Punchbowl News cofounder Jake Sherman reports the “offset will NEVER, EVER fly. Dems will reject it out of hand.”

Aaron Fritschner, the Deputy Chief of Staff for U.S. Rep. Don Beyer (D-VA) points out: “This is not an ‘offset’ and the use of that word in this context is not appropriate. Every relevant authority from CBO [Congressional Budget Office] on down has said that cutting IRS funding this way would *increase* deficits. This isn’t an offset, it’s exploiting a war to pass a tax cut for the rich.”

U.S. Rep. Jared Moskowitz (D-FL) says it is an “obvious trap set by unserious people.”

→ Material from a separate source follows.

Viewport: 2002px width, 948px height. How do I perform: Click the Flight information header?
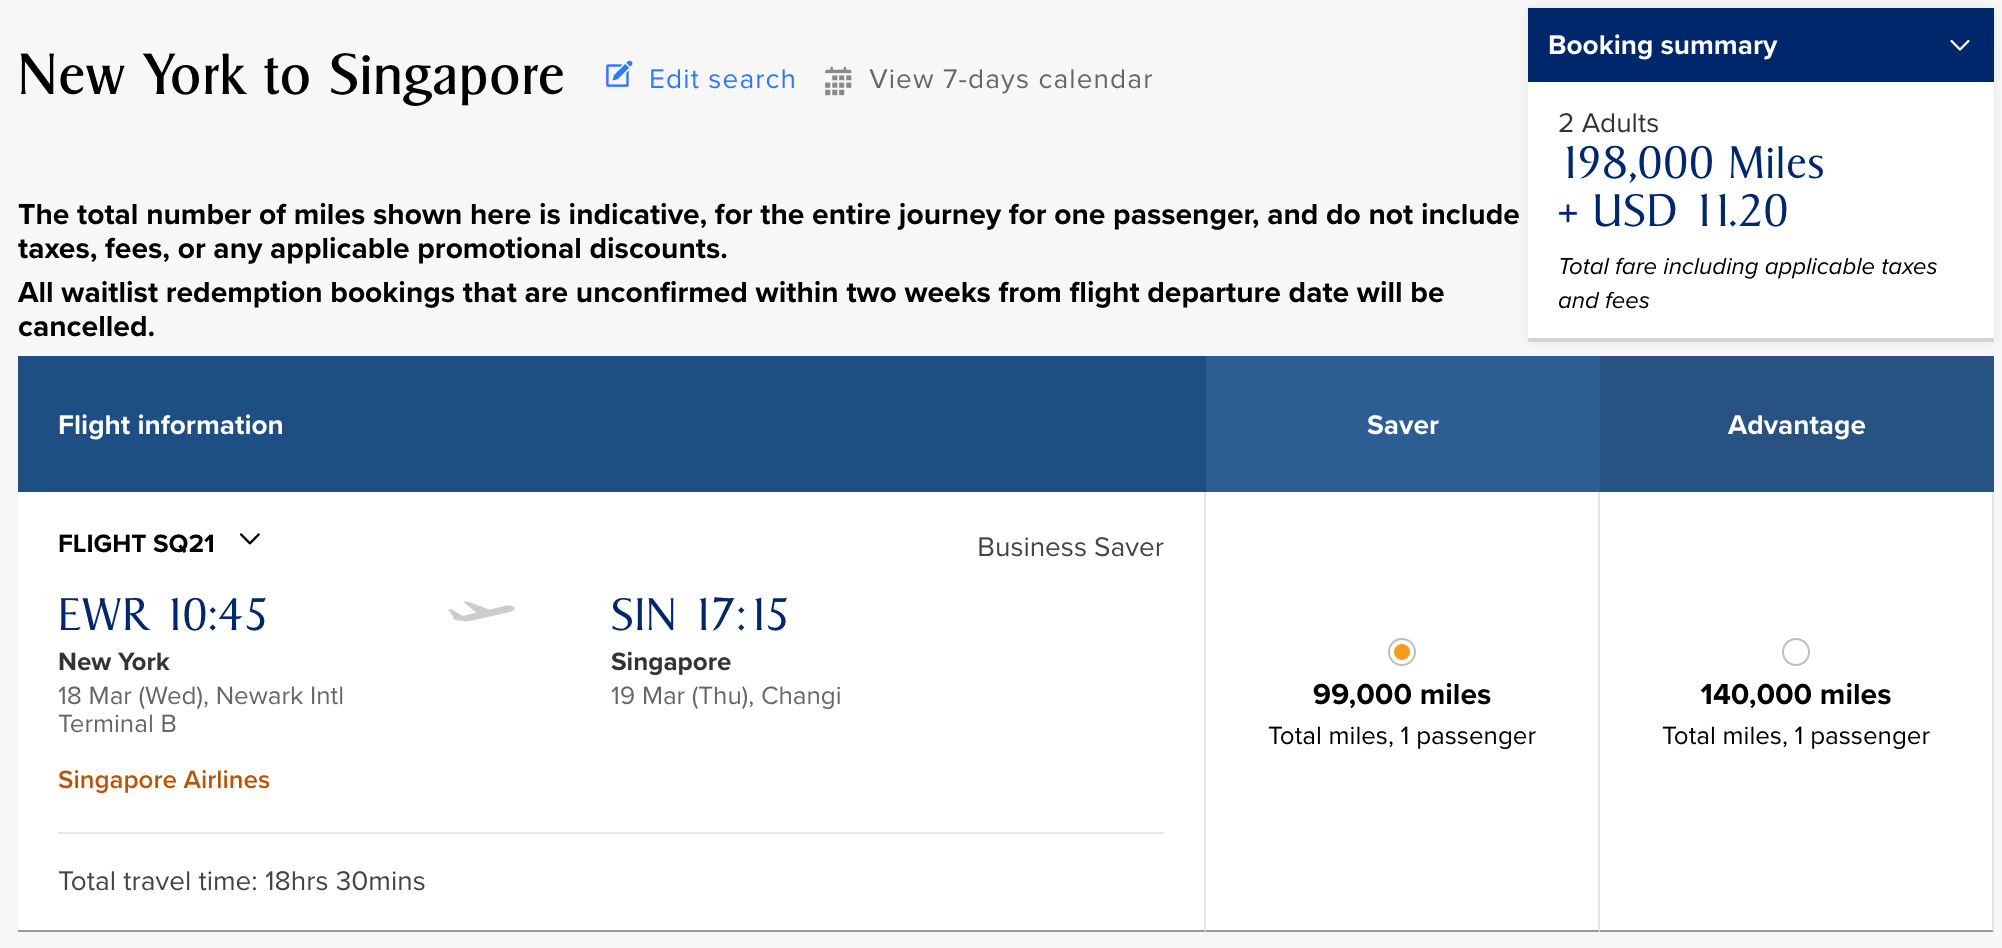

“Was this in the Bible?” Moskowitz adds, appearing to refer to the large number of reports detailing Speaker Mike Johnson’s Christian nationalism. “To choose between Israel and the IRS. This is dead in the Senate. It violates Republicans single subject spending rule. It adds to the deficit. Playing political games with Israel’s security. I will support Israel.”

“Foreign Policy and National Security being conducted as a future political mailer,” Moskowitz later added. “’You chose the IRS over Israel’. I am not going to take the bait. There are American Hostages. This is not a game.”

Fritschner goes one step further, noting that the Congressional Budget Office’s “score” of the bill’s impact “will not be accurate because the bill ends with a section in which the Republicans instruct CBO not to count the effects of the bill that increase the deficit!”

“Fool people into believing you are cutting deficits using this one weird trick,” he adds, mockingly.

Mother Jones’ Washington, D.C. Bureau Chief David Corn labels the bill, “Helping the wealthy get away with cheating on their taxes so Israel has more bombs to drop.”

Colin Seeberge, a senior adviser at the liberal public policy research organization, Center for American Progress, writes: “This isn’t a pay-for, it’s a back door tax cut for the wealthy. Just outrageous.”

Journalist John Harwood: “House GOP’s price for helping Israel: making it easier for rich people to cheat on their taxes.”

Mark McDevitt, Chief of Staff to U.S. Rep. Lori Trahan (D-MA), blasted Republicans: “Deeply f*cking unserious people during very f*cking serious times. What a disgrace.”

Matt Glassman, Ph.D., of Georgetown University’s Government Affairs Institute sarcastically called the GOP’s bill a “galaxy-brain move.”

“‘Offsetting’ spending by cutting IRS funding is such a galaxy-brain move, since you could also offset it by *increasing* IRS funding,” Glassman writes.